Six martyrs sont tombés. C’est lourd à porter pour le chef du gouvernement. Mais les poursuites sont lancées et on se laisse aller à espérer que cela finira par un grand coup spectaculaire dans la lutte contre le terrorisme. Et en la matière, le parcours du gouvernement est hautement apprécié du bon peuple. D’ailleurs, la reprise du tourisme le souligne fort bien.

A partir de là, comment dégager YC de l’ornière ? Voilà l’objectif que semble rechercher le président ?

Monter au filet et tout de suite

La meilleure défense c’est l’attaque, et BCE est rompu à ce genre d’exercice martial, qui consiste à joindre l’unité des contraires, disent les tacticiens. Les municipales ont fragilisé les soutiens démocrates et ont encore conforté leur assise électorale et non la mainmise d’Ennahdha sur les rouages de l’Etat. C’est cette situation défavorable que BCE s’applique à retourner à l’avantage du gouvernement. C’est le moment de monnayer le projet d’Ennahdha à conforter son image de parti de gouvernement que le président cherche à exploiter.

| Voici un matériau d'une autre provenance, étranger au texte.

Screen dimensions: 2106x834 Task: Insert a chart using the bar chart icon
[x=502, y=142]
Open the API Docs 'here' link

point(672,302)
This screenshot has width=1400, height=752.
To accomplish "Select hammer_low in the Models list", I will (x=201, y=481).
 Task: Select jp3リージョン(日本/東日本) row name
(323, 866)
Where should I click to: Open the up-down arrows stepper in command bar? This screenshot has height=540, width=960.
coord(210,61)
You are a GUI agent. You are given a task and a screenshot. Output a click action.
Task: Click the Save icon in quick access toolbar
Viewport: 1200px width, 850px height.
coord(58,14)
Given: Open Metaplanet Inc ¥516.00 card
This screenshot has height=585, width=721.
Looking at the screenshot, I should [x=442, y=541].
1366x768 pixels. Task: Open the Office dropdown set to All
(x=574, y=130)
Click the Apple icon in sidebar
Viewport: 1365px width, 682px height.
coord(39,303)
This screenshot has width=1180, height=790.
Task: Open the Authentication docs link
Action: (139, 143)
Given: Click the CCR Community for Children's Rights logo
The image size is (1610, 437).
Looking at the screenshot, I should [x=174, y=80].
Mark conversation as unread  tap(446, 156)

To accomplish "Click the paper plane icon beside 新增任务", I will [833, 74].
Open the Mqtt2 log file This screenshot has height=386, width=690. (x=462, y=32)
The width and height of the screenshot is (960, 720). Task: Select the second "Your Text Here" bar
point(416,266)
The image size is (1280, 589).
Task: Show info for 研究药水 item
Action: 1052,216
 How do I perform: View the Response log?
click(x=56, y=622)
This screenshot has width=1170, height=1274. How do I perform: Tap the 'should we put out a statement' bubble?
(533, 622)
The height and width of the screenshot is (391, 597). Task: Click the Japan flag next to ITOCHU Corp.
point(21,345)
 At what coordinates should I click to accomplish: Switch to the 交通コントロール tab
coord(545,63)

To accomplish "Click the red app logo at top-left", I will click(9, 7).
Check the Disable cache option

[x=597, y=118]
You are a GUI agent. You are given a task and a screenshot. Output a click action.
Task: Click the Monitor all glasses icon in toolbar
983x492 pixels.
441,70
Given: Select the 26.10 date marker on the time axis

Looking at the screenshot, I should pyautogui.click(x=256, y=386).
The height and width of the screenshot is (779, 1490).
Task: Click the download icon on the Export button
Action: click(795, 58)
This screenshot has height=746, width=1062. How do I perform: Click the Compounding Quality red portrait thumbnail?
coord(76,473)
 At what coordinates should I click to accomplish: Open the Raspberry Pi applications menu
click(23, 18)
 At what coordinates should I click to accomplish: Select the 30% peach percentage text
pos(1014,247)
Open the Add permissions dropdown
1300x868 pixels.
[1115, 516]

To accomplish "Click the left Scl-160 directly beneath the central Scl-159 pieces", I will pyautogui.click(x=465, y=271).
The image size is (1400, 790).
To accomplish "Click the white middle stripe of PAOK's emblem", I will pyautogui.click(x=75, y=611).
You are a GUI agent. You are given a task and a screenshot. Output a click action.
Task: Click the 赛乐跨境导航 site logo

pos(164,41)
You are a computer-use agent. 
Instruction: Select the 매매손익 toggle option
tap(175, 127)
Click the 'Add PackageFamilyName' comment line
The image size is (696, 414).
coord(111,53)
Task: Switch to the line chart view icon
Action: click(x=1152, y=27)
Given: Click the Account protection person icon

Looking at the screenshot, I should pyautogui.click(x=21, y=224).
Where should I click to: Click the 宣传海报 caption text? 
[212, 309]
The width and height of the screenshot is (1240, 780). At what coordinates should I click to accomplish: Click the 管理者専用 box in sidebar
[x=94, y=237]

Alors, en demandant à Youssef Chahed d’aller à l’Assemblée et de solliciter une majorité de fortune, c’est un exercice de ruse pour exploiter la circonstance. Le gros du bataillon parlementaire nahdhaoui soutiendrait un gouvernement qui leur sert de cuirasse, pour le moment. Et c’est ce groupe qui fera la différence s’il y a un vote de confiance. Nous sommes en présence d’un deal à risque calculé.

Youssef Chahed est en position de force, en ce moment. Il a un satisfecit du FMI, un autre de la BM et celui tout récent de l’UE. Que demande le peuple sinon d’abord du pain ? Et cette validation multilatérale le fait apparaître dans la position de l’homme de la situation. Au mois de mars 2018, YC disait : “Moi ou l’instabilité“. Nous prenons le pari que le chef du gouvernement ira solliciter le vote de confiance à l’Assemblée car il a de belles cartes en mains. Et l’Assemblée ne le défiera pas.

Un CV de présidentiable

BCE a tout planifié pour sauver le soldat Youssef Chahed. Ce dernier est attendu pour un délicat exercice d’équilibrisme, et BCE, son mentor, l’y aiderait. Quoi qu’il en soit, YC se présenterait avec un bilan plutôt favorable dans la perspective de la présidentielle. Mais son atout maître sera l’avenir car il a le soutien des principaux bailleurs de fonds du pays et il lui sera aisé de jouer l’avenir plutôt que le passé.

En réalité, BCE a tracé à Youssef Chahed la feuille de route qui le confirmerait dans un statut d’homme d’Etat. En rédigeant un CV de chef politique, il casserait l’image du poulain de BCE et pourra solliciter les suffrages sous son identité propre.

Il y aura une deuxième mi-temps à l’interview de BCE le 25 juillet, au cours de laquelle les choses préciseront davantage.